AssignCompares

Misconception:

The = operator compares two values; e.g., 1 = 2 will evaluate to False, because 1 is not equal to 2. Incorrect

= compares two values

Correct

= assigns a value to a variable

CorrectionHere is what's right.

In Python, and in many other languages, the = operator does not compare values, but it assigns the value on its right to the variable on its left.

Thus, a = 1 will store a reference to the value 1 in the variable a.

This also means that 1 = 2 will cause a syntax error, because the left-hand-side of the assignment (1) does not represent a variable, which means that it’s not possible to store a value in it.
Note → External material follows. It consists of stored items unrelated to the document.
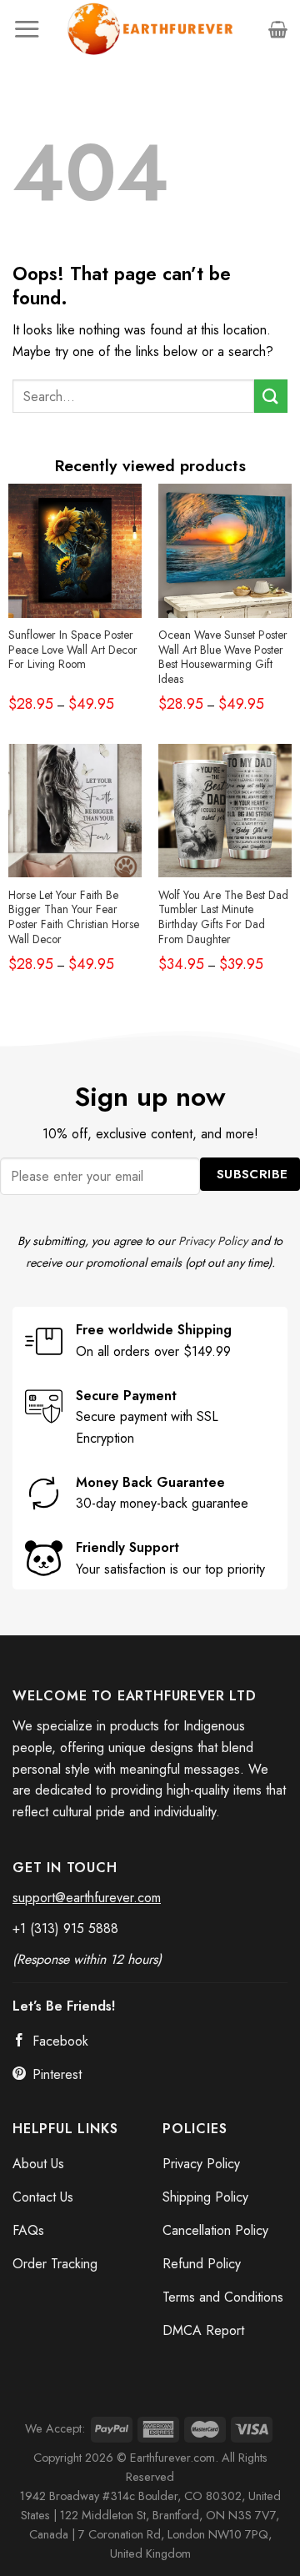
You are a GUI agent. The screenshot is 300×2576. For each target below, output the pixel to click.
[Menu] (26, 28)
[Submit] (271, 395)
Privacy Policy (213, 1241)
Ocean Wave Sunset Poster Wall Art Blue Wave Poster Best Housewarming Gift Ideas (223, 657)
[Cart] (278, 29)
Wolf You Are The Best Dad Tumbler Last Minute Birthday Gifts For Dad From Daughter (223, 917)
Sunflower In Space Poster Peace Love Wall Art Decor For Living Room (73, 650)
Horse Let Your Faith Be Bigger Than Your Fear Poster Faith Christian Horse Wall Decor (73, 917)
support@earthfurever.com (86, 1897)
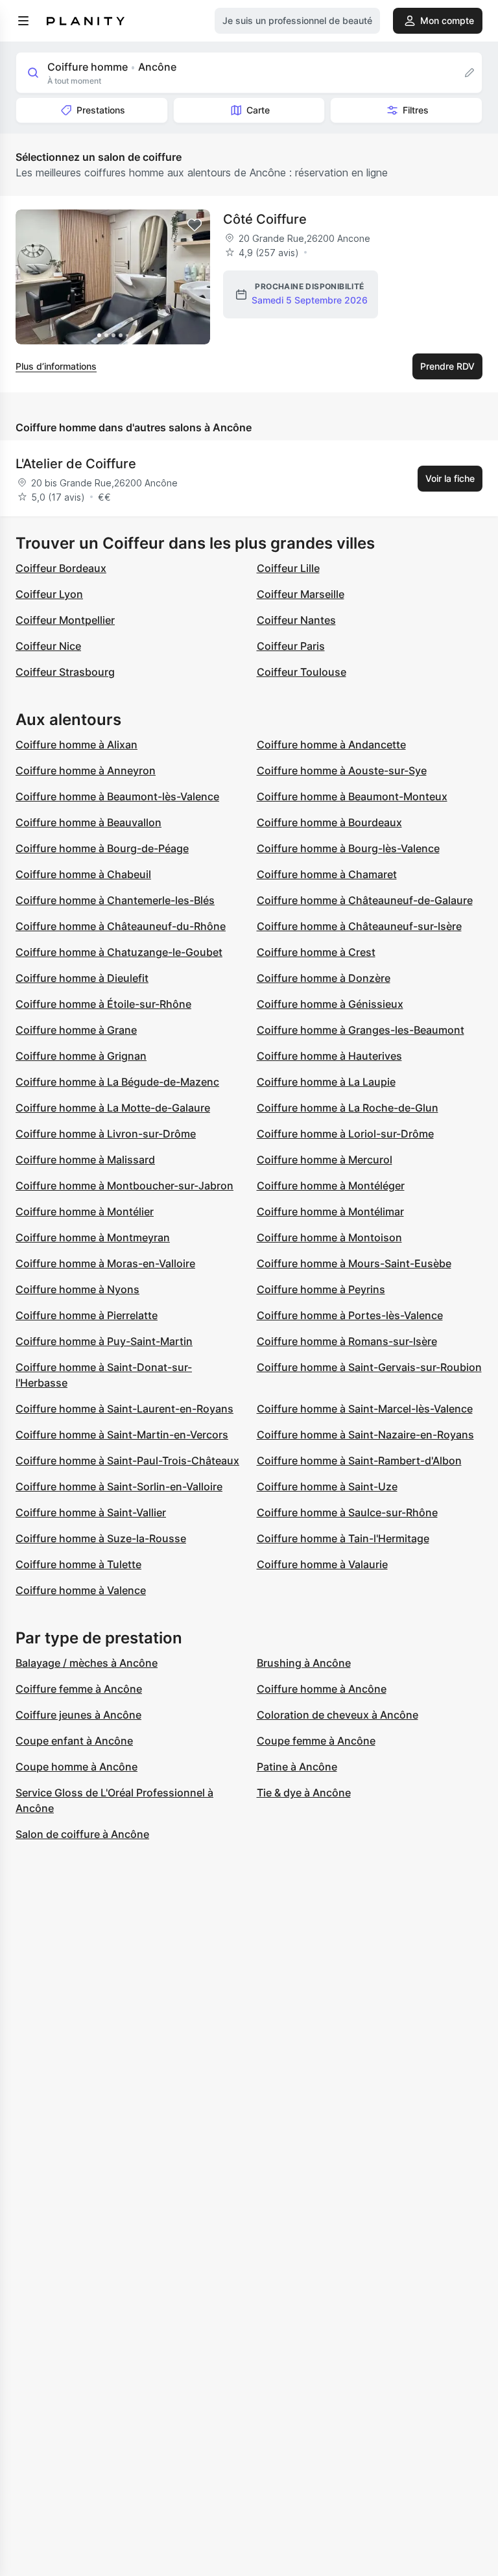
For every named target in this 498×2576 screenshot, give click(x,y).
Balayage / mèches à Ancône (87, 1662)
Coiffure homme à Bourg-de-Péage (102, 848)
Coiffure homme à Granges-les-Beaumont (360, 1029)
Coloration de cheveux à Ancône (337, 1714)
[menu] (23, 21)
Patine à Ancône (297, 1766)
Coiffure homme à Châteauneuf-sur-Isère (359, 926)
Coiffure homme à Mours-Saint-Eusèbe (354, 1263)
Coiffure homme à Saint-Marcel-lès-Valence (365, 1408)
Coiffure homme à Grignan (81, 1055)
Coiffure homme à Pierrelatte (87, 1315)
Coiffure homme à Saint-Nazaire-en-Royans (365, 1434)
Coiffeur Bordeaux (61, 568)
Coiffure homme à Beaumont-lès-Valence (117, 796)
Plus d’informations (56, 366)
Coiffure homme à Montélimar (330, 1211)
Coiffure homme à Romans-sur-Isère (347, 1341)
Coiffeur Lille (288, 568)
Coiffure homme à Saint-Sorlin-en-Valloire (119, 1486)
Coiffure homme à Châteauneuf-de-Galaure (365, 900)
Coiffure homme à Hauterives (329, 1055)
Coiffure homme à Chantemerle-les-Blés (115, 900)
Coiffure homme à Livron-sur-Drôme (106, 1133)
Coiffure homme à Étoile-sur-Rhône (103, 1003)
The interpreter will report an error when it encounters expressions like 1 = 2.

OriginWhere could this misconception come from?

This misconception may stem from prior knowledge in mathematics, where = means equals (i.e., is a comparison operator).

SymptomsHow do you know your students might have this misconception?

Students may use (inadvertently or not) a single = operator in expressions used as conditions.

The most common place where the mistake happens is probably within if statements, such as:

if x = 1:
...

ValueHow can you build on this misconception?

In other programming languages (such as Pascal), the = operator indeed performs a comparison between its operands. In those languages, a different operator (e.g, := ) is used for an assignment.